++++ Supplied material

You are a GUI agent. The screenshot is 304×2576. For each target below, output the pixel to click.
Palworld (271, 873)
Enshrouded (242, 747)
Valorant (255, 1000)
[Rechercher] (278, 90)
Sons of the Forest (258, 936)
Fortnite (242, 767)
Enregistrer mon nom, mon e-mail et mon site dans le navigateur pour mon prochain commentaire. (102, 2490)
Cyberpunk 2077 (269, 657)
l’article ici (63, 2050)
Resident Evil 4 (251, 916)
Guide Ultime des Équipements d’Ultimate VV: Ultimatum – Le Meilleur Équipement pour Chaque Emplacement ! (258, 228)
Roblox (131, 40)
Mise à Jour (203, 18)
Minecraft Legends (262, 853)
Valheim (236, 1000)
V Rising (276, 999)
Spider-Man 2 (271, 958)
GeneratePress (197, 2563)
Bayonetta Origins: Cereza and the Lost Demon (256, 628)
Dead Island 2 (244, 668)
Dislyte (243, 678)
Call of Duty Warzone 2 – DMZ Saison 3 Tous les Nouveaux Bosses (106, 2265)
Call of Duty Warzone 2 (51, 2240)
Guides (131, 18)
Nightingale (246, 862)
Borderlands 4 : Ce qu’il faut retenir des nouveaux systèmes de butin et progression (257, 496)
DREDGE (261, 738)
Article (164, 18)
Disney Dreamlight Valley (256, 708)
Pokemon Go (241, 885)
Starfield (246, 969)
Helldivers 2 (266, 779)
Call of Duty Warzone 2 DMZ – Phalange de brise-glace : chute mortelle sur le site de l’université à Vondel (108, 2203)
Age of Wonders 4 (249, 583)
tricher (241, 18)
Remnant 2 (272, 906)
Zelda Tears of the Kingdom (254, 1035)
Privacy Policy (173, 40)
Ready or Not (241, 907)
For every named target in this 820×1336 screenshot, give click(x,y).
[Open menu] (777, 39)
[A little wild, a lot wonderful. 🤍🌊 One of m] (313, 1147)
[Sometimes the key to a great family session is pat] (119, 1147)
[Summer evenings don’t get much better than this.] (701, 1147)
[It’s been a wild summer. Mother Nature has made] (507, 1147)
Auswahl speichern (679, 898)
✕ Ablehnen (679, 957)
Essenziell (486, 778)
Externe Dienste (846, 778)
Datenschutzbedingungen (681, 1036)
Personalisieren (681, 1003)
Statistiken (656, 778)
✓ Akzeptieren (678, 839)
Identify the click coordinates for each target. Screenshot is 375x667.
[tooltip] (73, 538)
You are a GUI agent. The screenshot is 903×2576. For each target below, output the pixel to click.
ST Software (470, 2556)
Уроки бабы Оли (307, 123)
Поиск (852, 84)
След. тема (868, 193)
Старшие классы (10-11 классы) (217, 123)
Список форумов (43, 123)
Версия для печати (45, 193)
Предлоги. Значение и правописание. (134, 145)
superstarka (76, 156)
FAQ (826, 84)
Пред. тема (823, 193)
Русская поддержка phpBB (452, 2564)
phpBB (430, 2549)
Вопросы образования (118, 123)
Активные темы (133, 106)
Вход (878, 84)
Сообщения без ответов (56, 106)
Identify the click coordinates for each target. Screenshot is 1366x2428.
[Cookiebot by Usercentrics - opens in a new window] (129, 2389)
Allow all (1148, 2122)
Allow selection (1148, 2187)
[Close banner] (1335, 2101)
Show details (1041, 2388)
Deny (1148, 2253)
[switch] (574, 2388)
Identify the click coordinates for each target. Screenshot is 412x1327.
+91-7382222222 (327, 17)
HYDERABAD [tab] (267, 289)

++++++++

* [Task brief]
Quote verbatim the opening lines of the listing above, ending with the line where "Fortnite (242, 767)" appears; include both endpoints and nothing more.

* [Your solution]
You are a GUI agent. The screenshot is 304×2576. For each target below, output the pixel to click.
Palworld (271, 873)
Enshrouded (242, 747)
Valorant (255, 1000)
[Rechercher] (278, 90)
Sons of the Forest (258, 936)
Fortnite (242, 767)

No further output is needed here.